The results of our study are subject to several limitations. The findings of the present study represent an extension of the parent study, with the primary aim to compare the effects of repetitive and single‐dose cell therapy on left ventricular function in patients with nonischemic DCM. The control arm did not receive any placebo procedures. Although, to minimize the bias, echocardiography data were analyzed at the end of the follow‐up period by an independent echosonographer, this does not fully overcome the limitations of an unblinded study. However, the echocardiography data were corroborated by the analysis of electroanatomical mapping, which is a fully automated procedure that generates data on myocardial viability using a computer algorithm performing in an operator‐independent manner.
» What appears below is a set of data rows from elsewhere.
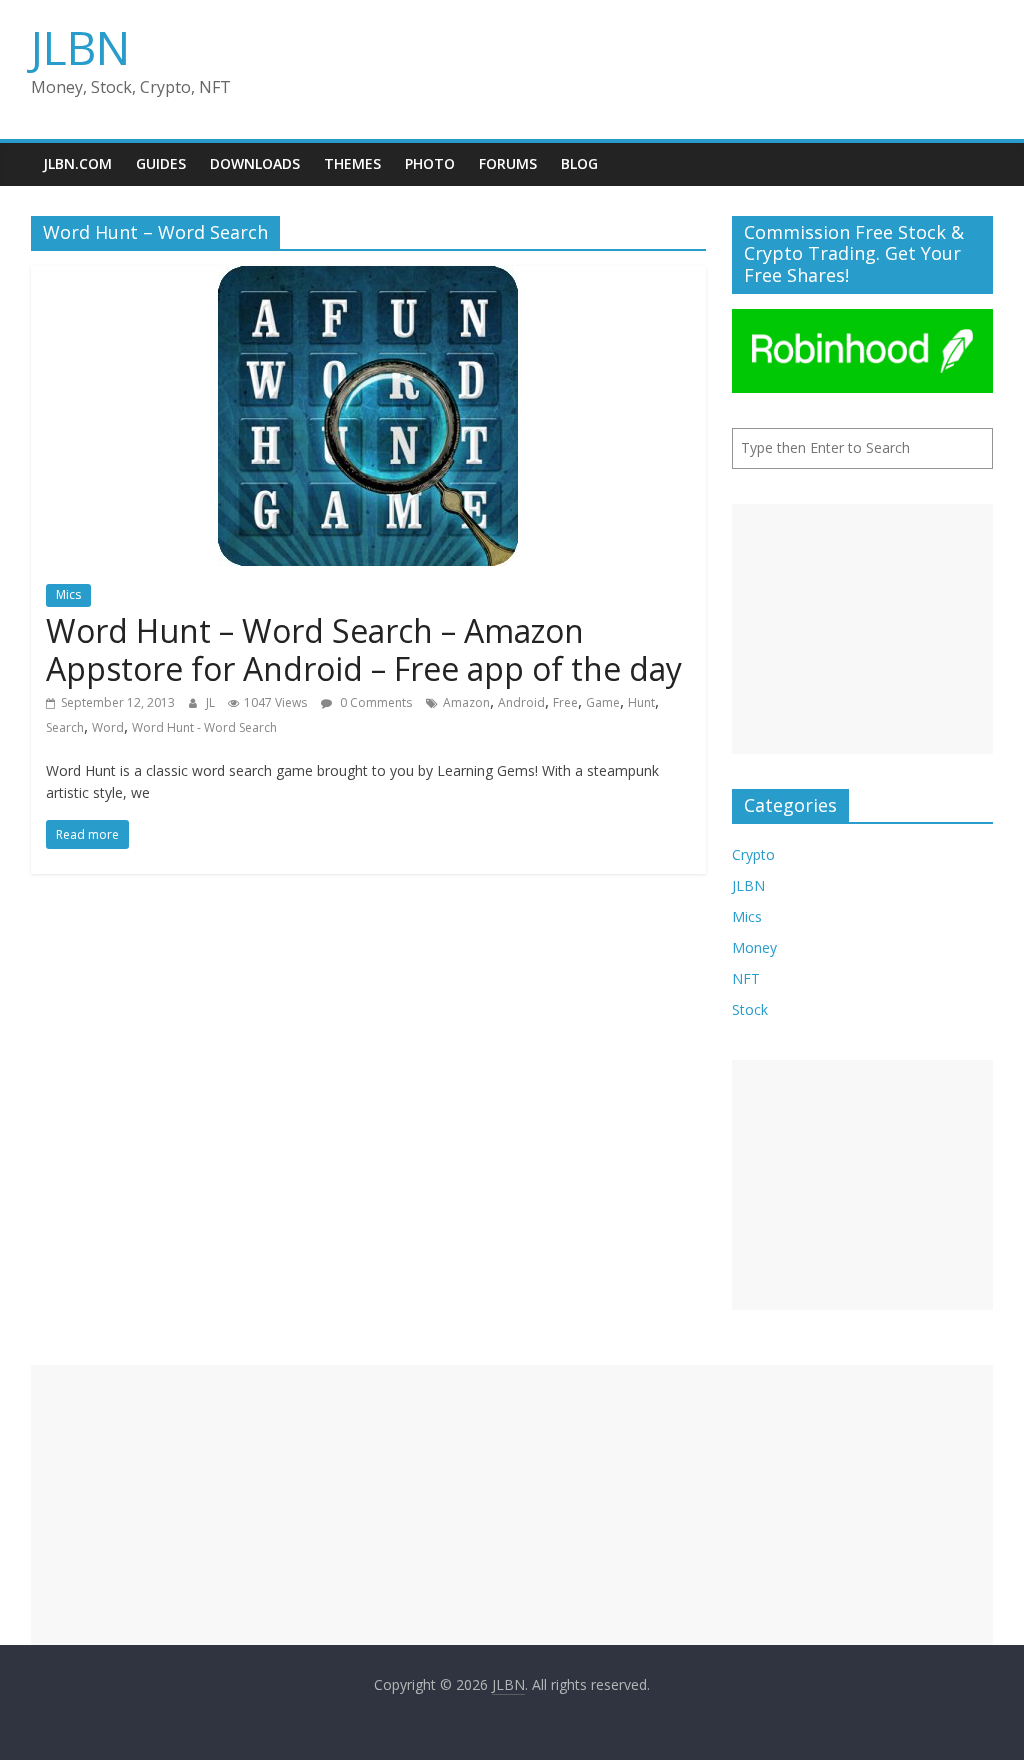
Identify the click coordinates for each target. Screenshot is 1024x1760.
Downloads (255, 163)
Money (754, 947)
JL (212, 702)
Although our sample size was small, both groups of patients were well matched at baseline. Our patient population included patients with DCM, but no biopsies were performed to exclude secondary cardiomyopathies. Finally, we recognize that patients with DCM are a heterogeneous patient population and dynamic changes in IVS viability and RV function may be multifactorial. In particular, parameters of RV function also may be affected by changes in loading conditions; however, we have found no changes in LV filling pressures or RV size in our study cohort.

Conclusion

In patients with DCM, CD34+ cell therapy appears to be associated with increased IVS viability and improved RV function. Further studies are warranted to verify our preliminary findings, better define the underlying mechanisms, and investigate whether or not this therapeutic approach could offer benefit in a broader population of patients with chronic heart failure and RV dysfunction.

Author Contributions

S.F. and B.V.: conception and design, provision of study material or patients, collection and/or assembly of data, data analysis and interpretation, manuscript writing; M.J., G.Z., A.C., and G.P.: conception and design, provision of study material or patients, collection and/or assembly of data, data analysis and interpretation.

Disclosures of Potential Conflicts of Interest

The authors indicated no potential conflicts of interest.

Acknowledgments

This work was supported by Slovenian Research Agency scientific grant #J3–7312.

Clinical Trial Registration Information: www.clinicaltrials.gov (NCT02248532).